Bold steps needed for national physical activity policy for COVID-19 and beyond

Professor Vicki Lambert from the University of Cape Town’s (UCT) and GDAR has been part of spearheading the African Academic Consortium on Physical Activity for Health, which has released two policy briefs for government about physical activity.

COVID-19 has highlighted the need for a multi-faceted national plan for physical activity to underpin health development.  Some of the diseases that increase the risk of individuals with COVID-19 being hospitalised or dying are the same lifestyle-related diseases associated with being physically inactive. These include diabetes, hypertension, and obesity.

Lambert, from UCT’s Research Centre for Health through Physical Activity, Lifestyle and Sports (HPALS), is spearheading the African Academic Consortium on Physical Activity for Health, with Associate Professor Rowena Naidoo from the University of KwaZulu-Natal’s College of Health Sciences.

The consortium, a group of more than 40 academics, researchers and implementation partners from nine African countries, have developed two policy briefs for government. These are part of a series planned for release. The first targets the general public and the second targets children in three environments: at home and school and in their communities.

Endorsed by the African Physical Activity Network (AFPAN), the policy briefs will guide decision makers, planners and programme leaders, during the COVID-19 pandemic and beyond.

The first two policy briefs focus on three areas:

  • Addressing five major challenges to minimise the risk of community transmission during exercise. These are ensuring social distancing (2m); wearing masks (non-medical, cloth masks); exercising in small groups (outdoors, with social distancing); exercising indoors (with proper ventilation) and avoiding the use of shared equipment or sanitising in between users. These same concerns apply to children, particularly in school settings. Accompanying useful infographics can be placed in prominent locations to remind participants to exercise safely.
  • Adopting a policy framework created by the World Cancer Research Fund which is aligned to the World Health Organization Global Action Plan for Physical Activity (GAPPA).
  • Introducing a four-step policy recommendation for physical activity for general public in the African region.

Four-step policy recommendations

The four-step policy recommendations are:

  • Developing a national plan for physical activity for health and development. This would include input from multiple sectors and stakeholders resulting in co-benefits and shared responsibility.
  • Training a cadre of health professionals, educators, sports coaches and community members to promote physical activity for health. An exemplar of this is already in action with the Western Cape Provincial Government’s Western Cape on Wellness (WoW!) lifestyle programme.
  • Ensuring safe and enjoyable opportunities for physical activity, through urban planning, parks or public spaces and low-cost programmes close to where people live, for safety.
  • Adopting a “whole of government” systems approach towards physical activity. This would be embedded in multiple sectors, devising flexible, agile and cost-effective solutions. Critical to this – is recognizing physical activity as a vital component both in preventive health care and a means to build social cohesion in communities.

**Record set**
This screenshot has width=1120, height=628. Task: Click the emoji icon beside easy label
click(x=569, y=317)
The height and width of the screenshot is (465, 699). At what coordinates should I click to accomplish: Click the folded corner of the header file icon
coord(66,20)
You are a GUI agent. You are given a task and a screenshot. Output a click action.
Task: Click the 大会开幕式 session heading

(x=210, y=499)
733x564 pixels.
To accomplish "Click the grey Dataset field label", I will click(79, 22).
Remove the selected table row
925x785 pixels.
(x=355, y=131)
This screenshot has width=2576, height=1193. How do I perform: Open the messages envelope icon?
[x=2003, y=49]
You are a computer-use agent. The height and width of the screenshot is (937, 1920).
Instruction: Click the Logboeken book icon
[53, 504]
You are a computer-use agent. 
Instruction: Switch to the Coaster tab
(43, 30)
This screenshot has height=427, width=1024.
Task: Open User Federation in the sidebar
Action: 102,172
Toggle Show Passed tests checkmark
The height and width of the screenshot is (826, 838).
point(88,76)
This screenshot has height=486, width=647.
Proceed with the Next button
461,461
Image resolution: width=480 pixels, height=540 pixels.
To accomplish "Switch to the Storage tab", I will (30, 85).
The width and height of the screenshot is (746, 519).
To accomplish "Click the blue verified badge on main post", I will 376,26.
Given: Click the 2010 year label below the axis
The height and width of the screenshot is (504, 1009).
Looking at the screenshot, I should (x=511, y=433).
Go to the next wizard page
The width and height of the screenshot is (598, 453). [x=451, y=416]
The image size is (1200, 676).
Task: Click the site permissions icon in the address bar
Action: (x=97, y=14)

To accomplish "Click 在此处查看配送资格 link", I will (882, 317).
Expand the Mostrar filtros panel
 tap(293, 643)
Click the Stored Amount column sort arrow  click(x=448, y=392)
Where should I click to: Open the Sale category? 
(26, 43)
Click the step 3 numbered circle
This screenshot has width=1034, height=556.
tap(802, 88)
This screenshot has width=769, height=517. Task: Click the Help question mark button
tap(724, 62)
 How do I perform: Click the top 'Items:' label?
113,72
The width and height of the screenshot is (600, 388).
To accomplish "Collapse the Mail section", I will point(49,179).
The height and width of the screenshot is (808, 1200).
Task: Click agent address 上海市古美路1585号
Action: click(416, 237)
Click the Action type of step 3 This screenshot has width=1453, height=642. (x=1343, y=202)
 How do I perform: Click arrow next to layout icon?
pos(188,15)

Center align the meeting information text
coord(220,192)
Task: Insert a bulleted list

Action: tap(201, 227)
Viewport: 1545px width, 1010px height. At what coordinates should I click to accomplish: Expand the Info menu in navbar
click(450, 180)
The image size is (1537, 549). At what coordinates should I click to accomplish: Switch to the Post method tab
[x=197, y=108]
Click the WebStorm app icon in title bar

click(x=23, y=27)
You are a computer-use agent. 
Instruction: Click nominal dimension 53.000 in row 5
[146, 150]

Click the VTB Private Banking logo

**To do**
Reproduce the passage of the physical activity policy article that begins at the words "The first two" and stops after "Physical Activity (GAPPA).".

**Answer for this exercise**
The first two policy briefs focus on three areas:

  • Addressing five major challenges to minimise the risk of community transmission during exercise. These are ensuring social distancing (2m); wearing masks (non-medical, cloth masks); exercising in small groups (outdoors, with social distancing); exercising indoors (with proper ventilation) and avoiding the use of shared equipment or sanitising in between users. These same concerns apply to children, particularly in school settings. Accompanying useful infographics can be placed in prominent locations to remind participants to exercise safely.
  • Adopting a policy framework created by the World Cancer Research Fund which is aligned to the World Health Organization Global Action Plan for Physical Activity (GAPPA).